[[ Raw data, beginning ]]

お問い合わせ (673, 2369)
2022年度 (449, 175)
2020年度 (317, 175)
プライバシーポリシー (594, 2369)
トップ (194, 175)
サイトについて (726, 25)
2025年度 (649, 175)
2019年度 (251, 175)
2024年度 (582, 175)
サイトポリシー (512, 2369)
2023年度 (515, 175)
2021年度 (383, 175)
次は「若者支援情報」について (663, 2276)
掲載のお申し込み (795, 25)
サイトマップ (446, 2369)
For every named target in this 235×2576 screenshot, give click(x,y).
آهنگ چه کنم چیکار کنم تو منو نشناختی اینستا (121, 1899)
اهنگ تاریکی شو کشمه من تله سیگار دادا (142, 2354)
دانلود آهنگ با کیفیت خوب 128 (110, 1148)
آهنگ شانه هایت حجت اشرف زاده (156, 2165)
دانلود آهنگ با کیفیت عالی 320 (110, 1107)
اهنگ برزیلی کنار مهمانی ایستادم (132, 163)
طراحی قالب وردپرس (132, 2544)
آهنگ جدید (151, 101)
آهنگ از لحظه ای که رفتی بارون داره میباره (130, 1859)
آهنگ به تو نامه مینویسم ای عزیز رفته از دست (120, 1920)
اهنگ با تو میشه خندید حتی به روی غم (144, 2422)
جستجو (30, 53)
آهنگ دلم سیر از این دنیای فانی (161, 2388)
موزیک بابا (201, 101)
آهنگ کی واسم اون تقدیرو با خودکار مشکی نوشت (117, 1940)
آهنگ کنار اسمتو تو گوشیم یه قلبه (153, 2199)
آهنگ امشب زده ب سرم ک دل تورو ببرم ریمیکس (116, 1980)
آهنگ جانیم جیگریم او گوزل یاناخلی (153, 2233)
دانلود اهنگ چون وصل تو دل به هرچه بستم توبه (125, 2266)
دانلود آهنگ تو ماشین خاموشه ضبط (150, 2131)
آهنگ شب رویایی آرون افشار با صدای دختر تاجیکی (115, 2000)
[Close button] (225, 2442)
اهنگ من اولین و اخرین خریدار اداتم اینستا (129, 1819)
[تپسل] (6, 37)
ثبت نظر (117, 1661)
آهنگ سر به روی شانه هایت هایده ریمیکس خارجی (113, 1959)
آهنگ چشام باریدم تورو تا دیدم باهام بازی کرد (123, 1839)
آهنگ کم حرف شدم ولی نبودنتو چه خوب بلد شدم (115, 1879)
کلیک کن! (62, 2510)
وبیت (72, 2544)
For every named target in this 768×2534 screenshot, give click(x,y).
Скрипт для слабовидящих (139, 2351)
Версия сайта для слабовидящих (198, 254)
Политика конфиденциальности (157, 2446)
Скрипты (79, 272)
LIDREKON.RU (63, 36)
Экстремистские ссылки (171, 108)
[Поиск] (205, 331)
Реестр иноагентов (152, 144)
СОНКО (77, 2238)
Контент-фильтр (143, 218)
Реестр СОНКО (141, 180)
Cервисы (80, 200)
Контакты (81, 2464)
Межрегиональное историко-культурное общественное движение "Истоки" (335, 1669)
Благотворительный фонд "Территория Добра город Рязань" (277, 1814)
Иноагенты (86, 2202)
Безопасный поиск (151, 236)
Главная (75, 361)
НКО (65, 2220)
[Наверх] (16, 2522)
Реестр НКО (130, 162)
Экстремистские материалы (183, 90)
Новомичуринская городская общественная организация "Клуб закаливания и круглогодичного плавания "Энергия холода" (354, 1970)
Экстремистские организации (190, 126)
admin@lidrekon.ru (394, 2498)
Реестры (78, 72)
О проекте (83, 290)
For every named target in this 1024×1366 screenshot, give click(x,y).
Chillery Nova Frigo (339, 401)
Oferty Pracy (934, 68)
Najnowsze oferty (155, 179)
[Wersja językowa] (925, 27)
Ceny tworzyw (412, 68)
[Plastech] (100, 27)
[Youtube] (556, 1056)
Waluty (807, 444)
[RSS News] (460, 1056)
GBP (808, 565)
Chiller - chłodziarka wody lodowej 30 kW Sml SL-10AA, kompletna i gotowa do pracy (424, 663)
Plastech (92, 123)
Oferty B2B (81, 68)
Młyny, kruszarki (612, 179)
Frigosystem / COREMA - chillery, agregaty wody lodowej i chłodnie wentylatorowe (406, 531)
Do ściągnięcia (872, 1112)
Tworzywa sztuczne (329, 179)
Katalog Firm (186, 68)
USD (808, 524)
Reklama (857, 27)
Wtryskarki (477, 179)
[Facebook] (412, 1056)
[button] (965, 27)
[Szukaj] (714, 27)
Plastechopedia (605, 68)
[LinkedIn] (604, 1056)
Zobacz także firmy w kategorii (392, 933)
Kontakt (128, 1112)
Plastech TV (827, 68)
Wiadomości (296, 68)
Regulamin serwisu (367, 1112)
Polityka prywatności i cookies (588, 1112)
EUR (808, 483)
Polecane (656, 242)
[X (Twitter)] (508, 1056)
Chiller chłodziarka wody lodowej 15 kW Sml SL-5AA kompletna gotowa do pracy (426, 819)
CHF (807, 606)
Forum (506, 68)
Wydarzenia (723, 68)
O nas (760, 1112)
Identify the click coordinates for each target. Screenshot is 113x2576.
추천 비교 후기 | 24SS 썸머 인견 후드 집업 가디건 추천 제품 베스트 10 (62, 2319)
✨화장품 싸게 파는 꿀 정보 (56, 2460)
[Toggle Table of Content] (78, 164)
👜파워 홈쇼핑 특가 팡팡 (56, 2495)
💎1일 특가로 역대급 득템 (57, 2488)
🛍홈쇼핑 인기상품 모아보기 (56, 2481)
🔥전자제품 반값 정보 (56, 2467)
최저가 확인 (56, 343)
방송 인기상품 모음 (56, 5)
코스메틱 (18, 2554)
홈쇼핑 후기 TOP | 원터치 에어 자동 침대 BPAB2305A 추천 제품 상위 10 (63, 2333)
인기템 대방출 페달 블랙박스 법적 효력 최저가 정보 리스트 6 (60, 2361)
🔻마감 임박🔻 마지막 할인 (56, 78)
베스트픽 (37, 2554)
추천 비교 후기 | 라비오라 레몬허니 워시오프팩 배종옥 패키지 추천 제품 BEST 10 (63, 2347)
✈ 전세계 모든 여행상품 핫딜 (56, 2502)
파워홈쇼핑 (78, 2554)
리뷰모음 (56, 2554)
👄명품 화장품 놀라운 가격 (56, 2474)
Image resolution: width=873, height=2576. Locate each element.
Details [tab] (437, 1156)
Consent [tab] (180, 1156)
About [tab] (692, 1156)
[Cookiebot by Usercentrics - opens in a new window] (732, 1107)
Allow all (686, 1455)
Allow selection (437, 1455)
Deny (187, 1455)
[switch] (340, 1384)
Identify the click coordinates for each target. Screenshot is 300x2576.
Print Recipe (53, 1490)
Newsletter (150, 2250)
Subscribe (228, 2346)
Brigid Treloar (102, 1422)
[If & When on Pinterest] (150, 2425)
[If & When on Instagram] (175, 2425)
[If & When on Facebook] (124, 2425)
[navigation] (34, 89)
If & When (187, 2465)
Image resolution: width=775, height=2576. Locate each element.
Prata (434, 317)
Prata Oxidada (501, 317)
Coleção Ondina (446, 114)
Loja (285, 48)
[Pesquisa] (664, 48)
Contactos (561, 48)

[[ Raw data, end ]]

▸ **What you should do**: Out of the listing above, reproduce exactly the lines from the one with "آهنگ از لحظه" up to and including the one with "وبیت (72, 2544)".

▸ **Output of the exercise**:
آهنگ از لحظه ای که رفتی بارون داره میباره (130, 1859)
آهنگ به تو نامه مینویسم ای عزیز رفته از دست (120, 1920)
اهنگ با تو میشه خندید حتی به روی غم (144, 2422)
جستجو (30, 53)
آهنگ دلم سیر از این دنیای فانی (161, 2388)
موزیک بابا (201, 101)
آهنگ کی واسم اون تقدیرو با خودکار مشکی نوشت (117, 1940)
آهنگ کنار اسمتو تو گوشیم یه قلبه (153, 2199)
آهنگ امشب زده ب سرم ک دل تورو ببرم ریمیکس (116, 1980)
آهنگ جانیم جیگریم او گوزل یاناخلی (153, 2233)
دانلود اهنگ چون وصل تو دل به هرچه بستم توبه (125, 2266)
دانلود آهنگ تو ماشین خاموشه ضبط (150, 2131)
آهنگ شب رویایی آرون افشار با صدای دختر تاجیکی (115, 2000)
[Close button] (225, 2442)
اهنگ من اولین و اخرین خریدار اداتم اینستا (129, 1819)
[تپسل] (6, 37)
ثبت نظر (117, 1661)
آهنگ سر به روی شانه هایت هایده ریمیکس خارجی (113, 1959)
آهنگ چشام باریدم تورو تا دیدم باهام بازی کرد (123, 1839)
آهنگ کم حرف شدم ولی نبودنتو چه خوب بلد شدم (115, 1879)
کلیک کن! (62, 2510)
وبیت (72, 2544)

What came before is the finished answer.